Chypre, en tant qu'État membre de l'UE, est tenue d'appliquer toutes les conditions des sanctions imposées aux entreprises russes. Cependant, la poursuite des activités de certaines entreprises et les activités signalées des personnes sanctionnées soulèvent des questions essentielles quant aux mécanismes d'application et aux lacunes potentielles du régime de sanctions. Il convient de noter que ces observations justifient une enquête plus approfondie de la part des autorités compétentes afin de s'assurer que les sanctions atteignent leurs objectifs.

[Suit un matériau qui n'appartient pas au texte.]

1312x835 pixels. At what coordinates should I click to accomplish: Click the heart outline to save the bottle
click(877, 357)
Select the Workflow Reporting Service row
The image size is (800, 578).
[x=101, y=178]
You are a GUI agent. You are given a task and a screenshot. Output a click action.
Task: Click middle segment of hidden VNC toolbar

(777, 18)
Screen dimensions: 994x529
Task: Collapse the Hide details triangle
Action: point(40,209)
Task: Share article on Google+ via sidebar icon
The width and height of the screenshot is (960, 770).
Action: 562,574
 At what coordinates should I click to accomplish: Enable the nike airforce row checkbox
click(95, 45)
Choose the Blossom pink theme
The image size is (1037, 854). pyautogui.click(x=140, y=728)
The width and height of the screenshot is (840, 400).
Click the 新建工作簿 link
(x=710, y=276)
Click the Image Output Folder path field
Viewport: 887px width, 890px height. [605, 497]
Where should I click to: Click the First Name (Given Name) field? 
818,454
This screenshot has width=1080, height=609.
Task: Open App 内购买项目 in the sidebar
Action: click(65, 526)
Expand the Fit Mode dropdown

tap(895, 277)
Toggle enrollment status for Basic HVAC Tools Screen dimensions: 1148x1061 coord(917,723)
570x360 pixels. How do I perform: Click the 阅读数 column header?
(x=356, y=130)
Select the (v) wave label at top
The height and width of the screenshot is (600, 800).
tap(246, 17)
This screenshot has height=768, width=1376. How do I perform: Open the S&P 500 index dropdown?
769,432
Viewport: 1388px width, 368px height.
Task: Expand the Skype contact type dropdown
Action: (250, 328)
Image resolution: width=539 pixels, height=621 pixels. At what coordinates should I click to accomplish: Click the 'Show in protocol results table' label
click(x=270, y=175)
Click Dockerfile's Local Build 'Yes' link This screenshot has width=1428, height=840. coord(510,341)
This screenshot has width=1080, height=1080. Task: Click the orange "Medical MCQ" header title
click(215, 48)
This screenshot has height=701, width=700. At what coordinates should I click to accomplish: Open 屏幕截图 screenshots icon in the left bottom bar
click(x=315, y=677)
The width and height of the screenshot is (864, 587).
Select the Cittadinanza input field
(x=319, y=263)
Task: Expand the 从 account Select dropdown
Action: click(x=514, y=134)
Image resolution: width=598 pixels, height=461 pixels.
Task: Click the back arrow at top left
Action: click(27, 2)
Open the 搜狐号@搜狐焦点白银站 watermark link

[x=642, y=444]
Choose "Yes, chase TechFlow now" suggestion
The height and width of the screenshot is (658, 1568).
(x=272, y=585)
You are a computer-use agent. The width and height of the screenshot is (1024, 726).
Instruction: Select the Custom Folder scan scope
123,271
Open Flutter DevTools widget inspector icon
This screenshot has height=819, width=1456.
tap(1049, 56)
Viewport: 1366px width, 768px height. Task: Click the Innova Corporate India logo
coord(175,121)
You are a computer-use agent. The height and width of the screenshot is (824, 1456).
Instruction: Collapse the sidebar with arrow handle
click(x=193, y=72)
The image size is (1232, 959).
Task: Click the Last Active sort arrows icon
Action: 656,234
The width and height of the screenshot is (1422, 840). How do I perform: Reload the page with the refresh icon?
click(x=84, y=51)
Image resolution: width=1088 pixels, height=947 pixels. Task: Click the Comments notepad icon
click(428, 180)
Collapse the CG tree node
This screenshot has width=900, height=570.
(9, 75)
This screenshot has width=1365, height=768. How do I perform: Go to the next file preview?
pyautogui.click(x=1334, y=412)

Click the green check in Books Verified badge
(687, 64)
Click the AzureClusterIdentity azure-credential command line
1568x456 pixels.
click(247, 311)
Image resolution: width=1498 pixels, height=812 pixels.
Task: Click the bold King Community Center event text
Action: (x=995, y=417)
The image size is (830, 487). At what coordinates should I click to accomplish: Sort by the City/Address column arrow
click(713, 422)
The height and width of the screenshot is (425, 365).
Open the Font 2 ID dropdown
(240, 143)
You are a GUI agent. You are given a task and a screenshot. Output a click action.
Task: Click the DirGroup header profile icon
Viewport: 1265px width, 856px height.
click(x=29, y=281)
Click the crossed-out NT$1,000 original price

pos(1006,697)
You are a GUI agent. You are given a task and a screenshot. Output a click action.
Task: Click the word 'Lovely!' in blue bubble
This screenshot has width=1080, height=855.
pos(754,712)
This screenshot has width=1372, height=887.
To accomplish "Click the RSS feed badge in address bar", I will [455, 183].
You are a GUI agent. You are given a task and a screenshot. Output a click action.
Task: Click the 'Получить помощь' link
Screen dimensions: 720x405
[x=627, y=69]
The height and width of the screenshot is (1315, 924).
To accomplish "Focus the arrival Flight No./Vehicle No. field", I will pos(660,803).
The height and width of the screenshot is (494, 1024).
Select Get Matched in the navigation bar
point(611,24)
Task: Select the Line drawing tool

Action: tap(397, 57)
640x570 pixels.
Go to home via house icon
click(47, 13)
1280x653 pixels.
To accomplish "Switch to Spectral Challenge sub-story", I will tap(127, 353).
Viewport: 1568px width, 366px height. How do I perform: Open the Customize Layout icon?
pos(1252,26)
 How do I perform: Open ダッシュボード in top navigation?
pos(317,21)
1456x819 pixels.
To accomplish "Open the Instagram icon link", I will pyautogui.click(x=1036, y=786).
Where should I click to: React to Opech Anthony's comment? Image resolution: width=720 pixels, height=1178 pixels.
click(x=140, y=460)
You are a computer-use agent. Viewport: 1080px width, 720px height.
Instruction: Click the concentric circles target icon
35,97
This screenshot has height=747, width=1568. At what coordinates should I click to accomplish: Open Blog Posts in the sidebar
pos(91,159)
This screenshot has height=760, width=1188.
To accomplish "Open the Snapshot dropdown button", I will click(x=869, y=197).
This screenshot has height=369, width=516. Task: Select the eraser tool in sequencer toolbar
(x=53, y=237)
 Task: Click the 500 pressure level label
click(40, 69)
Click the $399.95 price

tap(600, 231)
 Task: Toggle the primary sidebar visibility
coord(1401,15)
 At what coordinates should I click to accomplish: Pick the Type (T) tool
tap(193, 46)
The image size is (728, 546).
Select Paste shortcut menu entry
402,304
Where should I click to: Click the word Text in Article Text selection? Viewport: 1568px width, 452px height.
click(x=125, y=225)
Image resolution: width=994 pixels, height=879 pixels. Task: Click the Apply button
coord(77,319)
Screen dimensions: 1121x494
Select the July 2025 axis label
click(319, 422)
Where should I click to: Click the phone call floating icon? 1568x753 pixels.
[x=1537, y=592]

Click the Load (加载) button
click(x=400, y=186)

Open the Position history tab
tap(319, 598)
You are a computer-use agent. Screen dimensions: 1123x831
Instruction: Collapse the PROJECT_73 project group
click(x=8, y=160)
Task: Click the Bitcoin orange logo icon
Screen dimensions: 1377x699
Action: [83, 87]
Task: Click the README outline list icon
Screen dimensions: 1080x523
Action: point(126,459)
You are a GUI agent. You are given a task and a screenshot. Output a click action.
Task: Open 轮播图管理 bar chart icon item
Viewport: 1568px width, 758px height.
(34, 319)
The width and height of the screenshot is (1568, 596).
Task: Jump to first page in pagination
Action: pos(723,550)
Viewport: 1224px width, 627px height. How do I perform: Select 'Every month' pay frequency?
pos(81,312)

Les médias russes se sont interrogés sur la manière dont Kirill Lipa, à la tête d'une holding chargée des contrats de défense, semble maintenir des relations commerciales avec ce que la Russie qualifie de « pays hostiles » sans subir de contraintes importantes liées aux sanctions. Ces observations mettent en lumière le débat actuel sur l'efficacité et la mise en œuvre des sanctions dans différentes juridictions.
Cette situation pose des questions complexes aux décideurs politiques et aux organismes chargés de l'application de la loi, qui doivent veiller à ce que les sanctions atteignent leurs objectifs tout en comblant les lacunes potentielles des systèmes financiers internationaux. Alors que les négociations entre l'UE et les États-Unis sur des approches coordonnées sont difficiles, ces cas soulignent l'importance d'examiner et de renforcer potentiellement les mécanismes d'application.
Cette analyse s'appuie sur des informations et des rapports publics provenant de divers médias. La complexité des structures commerciales internationales et de l'application des sanctions exige une prise en compte attentive de multiples perspectives et une surveillance continue par les autorités compétentes afin de garantir le respect des réglementations mondiales.